Page extract:
━━━━

1.  At the end, we had a series of events within a 24 hour period, which all compounded to create a second series of extremely close calls that served to make the escape ever so much more dramatic than it really was.  (Listen to  David Edelstein's review "Too good to be true because it isn't" on Fresh Air which I heard when I got home and confirmed my reaction at the end of the movie.)
  • a.  The Iranians put hundreds of little kids to work piecing together the shredded Embassy documents, including profiles of everyone working in the embassy.  Nice detail, I'm sure it happened. But it's only on the day of the escape they put together the face of one of the six at the Canadian ambassador's house who is about to leave the country with Canadian passports under the ruse they are a film crew.
  • b.  The film crew is escorted through the bazaar in Tehran to scout it for the movie the day before the departure.  Each of them is surreptitiously photographed.  OK so far.  But somehow the recovered shredded picture is matched to the photo and the information gets sent to the officials checking passengers at the airport.  Remarkable efficiency and coordination.
  • c.  The night before the scheduled departure, Washington DC calls Iran to cancel the project.  The CIA officer leaves the six thinking he's going to pick them up in the morning.  Overnight he decides to defy his orders and do it.  He calls his DC boss on the Canadian ambassador's safe phone, just before the Canadians smash it and the ambassador flees.  He talks just long enough to say he's doing the job and hangs up.

━━━━

Required work:
1. Transcribe the part of the movie commentary between "1.  At the end, we" and "of the movie.)", inclusive.
2. In the records, rewrite the lines between the one holding "Select the $1,059.57" and the one holding "pyautogui.click(x=719, y=1089)", inclusive, with "How do I perform" changed to "How can I perform" and nothing else altered. Return only those lines.
The movie commentary has no connection to the records that follow it.

━━━━

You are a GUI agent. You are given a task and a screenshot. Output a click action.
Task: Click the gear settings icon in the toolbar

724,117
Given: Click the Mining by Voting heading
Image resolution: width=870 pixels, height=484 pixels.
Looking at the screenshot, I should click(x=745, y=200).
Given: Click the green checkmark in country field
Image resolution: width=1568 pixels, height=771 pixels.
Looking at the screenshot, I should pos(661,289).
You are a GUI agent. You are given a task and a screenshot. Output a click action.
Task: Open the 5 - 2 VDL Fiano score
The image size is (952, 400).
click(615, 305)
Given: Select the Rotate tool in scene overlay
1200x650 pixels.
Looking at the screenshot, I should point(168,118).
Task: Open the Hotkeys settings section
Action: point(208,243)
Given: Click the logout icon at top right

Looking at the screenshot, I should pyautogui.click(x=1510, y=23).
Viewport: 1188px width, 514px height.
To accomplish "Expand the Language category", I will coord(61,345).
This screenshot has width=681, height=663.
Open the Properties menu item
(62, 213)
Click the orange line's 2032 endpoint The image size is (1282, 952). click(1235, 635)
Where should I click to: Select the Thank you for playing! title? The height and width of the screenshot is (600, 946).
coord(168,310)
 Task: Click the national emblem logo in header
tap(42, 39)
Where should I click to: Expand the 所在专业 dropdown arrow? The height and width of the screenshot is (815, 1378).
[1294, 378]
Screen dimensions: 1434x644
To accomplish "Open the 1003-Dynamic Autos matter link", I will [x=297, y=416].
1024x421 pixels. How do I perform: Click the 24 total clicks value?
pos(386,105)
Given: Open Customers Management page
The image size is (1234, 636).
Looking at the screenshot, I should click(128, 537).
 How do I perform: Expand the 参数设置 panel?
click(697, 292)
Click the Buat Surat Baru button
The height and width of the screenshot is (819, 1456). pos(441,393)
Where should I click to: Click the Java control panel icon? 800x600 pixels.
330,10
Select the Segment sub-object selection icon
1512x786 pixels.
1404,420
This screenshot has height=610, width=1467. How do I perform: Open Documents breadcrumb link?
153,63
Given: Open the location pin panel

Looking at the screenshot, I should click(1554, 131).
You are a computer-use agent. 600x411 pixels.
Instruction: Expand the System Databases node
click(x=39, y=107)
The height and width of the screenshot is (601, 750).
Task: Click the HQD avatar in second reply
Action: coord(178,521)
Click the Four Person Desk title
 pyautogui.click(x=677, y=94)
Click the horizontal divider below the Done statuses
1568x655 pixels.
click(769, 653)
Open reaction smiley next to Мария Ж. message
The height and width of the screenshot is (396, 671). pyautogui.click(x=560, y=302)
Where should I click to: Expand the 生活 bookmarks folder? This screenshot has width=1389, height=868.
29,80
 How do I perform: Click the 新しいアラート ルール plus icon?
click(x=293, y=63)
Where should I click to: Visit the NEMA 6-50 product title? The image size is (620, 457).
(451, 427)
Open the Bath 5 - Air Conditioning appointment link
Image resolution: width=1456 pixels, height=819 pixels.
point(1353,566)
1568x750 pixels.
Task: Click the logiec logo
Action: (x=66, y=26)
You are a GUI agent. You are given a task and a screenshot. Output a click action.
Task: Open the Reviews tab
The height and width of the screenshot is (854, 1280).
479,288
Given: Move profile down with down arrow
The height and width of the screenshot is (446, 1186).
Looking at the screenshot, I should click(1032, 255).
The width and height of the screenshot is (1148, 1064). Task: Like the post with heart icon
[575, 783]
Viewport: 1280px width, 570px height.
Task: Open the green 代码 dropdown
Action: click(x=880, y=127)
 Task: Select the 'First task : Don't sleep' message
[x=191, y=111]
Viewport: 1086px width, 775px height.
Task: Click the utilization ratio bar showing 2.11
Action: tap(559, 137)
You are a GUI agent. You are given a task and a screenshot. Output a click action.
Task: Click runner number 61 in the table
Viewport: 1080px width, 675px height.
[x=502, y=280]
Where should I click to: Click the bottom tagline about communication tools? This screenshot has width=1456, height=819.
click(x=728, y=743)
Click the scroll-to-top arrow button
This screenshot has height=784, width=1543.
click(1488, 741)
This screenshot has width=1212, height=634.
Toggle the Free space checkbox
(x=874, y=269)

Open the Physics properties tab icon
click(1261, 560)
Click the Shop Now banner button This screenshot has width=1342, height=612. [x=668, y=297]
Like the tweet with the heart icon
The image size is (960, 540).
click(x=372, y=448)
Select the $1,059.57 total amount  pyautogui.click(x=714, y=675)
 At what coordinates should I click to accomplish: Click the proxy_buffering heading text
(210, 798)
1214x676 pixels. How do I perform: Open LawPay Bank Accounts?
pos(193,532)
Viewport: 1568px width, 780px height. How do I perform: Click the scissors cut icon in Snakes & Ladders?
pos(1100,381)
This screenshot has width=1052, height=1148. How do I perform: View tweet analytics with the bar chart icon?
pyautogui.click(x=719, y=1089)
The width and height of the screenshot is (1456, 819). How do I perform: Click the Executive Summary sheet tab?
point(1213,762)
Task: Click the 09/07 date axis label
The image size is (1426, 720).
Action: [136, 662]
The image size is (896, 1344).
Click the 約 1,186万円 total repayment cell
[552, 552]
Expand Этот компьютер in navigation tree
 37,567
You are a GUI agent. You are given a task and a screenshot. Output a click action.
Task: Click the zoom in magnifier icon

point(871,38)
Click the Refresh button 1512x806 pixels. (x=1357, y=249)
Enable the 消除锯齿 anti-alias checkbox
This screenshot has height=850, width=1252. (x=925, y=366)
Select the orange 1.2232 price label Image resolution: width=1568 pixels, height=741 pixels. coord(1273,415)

━━━━

Answers to each task:
1.
1.  At the end, we had a series of events within a 24 hour period, which all compounded to create a second series of extremely close calls that served to make the escape ever so much more dramatic than it really was.  (Listen to  David Edelstein's review "Too good to be true because it isn't" on Fresh Air which I heard when I got home and confirmed my reaction at the end of the movie.)

2.
Select the $1,059.57 total amount  pyautogui.click(x=714, y=675)
 At what coordinates should I click to accomplish: Click the proxy_buffering heading text
(210, 798)
1214x676 pixels. How can I perform: Open LawPay Bank Accounts?
pos(193,532)
Viewport: 1568px width, 780px height. How can I perform: Click the scissors cut icon in Snakes & Ladders?
pos(1100,381)
This screenshot has width=1052, height=1148. How can I perform: View tweet analytics with the bar chart icon?
pyautogui.click(x=719, y=1089)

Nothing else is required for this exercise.